I like our tuck boxes, which are standardised sizes, all cardboard, recycleable and give me room to put more designs and information. I like our tucks. The problem with the tucks is that they’re made at DriveThru. DriveThru gives me tuckboxes and bulk ordering and … no tokens. Now, I’ve done some testing! I can fit this game and all its tokens into the box quite easily, though then we meet a new problem: DriveThru doesn’t offer tokens.
There is a solution, one I’ve used for Wobbegong-12: That game comes with a card you cut into pieces to make tokens, and they live in the box you keep the game in. That would work, except there we have two new problems! First, the pieces would be cut up by end users, which mean that keeping tokens the exact same size and therefore, avoid giving away information to other players is hard, and second, there are some players resistant to the idea of cutting up cards. Bonus, I don’t know if those players are people who buy or want to buy our stuff, so… that’s hard to know how to judge.

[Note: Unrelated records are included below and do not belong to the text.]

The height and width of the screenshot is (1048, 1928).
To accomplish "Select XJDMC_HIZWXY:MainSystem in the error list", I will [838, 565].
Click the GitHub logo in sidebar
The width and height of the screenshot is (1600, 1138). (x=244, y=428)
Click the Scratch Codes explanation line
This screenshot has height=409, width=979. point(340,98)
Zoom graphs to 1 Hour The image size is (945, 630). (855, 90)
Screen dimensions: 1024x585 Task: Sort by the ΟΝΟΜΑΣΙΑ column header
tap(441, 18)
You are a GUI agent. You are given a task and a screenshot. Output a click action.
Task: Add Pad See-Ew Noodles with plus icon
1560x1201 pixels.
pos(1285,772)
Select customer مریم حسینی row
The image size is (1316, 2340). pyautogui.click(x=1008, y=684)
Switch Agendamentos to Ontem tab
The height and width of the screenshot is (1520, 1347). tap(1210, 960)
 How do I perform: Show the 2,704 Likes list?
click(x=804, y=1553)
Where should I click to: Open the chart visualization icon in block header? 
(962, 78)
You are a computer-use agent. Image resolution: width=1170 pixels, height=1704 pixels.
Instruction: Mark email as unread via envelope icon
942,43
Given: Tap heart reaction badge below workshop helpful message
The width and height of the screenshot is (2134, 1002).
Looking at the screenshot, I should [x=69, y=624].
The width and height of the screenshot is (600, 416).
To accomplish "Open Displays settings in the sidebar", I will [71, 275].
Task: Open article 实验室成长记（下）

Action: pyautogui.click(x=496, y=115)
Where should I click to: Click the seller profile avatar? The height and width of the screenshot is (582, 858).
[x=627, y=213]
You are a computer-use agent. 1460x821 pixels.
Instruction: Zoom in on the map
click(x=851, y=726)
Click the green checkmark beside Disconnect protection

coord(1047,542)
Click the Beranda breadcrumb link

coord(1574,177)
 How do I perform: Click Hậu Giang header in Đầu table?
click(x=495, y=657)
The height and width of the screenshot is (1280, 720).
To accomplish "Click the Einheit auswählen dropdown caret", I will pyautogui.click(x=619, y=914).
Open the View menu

This is a real pickle for me. This is also really frustrating because I like this game idea and I’d like to keep working on it. What complicates this further is that I can’t really get a good, useful response on how to approach this problem. Part of this is because there are people who would never buy this game who would still have opinions on how it ‘should’ work, and people who don’t know what the game is trying to do with equally firm opinions!
This is a really tricky place to be. It might just get the idea put on the shelf again, which would bum me out because I really like the idea. If Gamecrafter had a vibrant community, or wasn’t so expensive to ship around, I might try it out; if DriveThru did simple cut tokens, that would be perfect. Yet, neither are true, and so here I am, stuck with my tuck and my tokens.
This is the kind of thing you need to take into account when looking into your making process. How do you get your stock? Do you want stock? Do you just want to get access to tangible copies of what you’ve made? Can you split your sources? Can you afford to split your sources?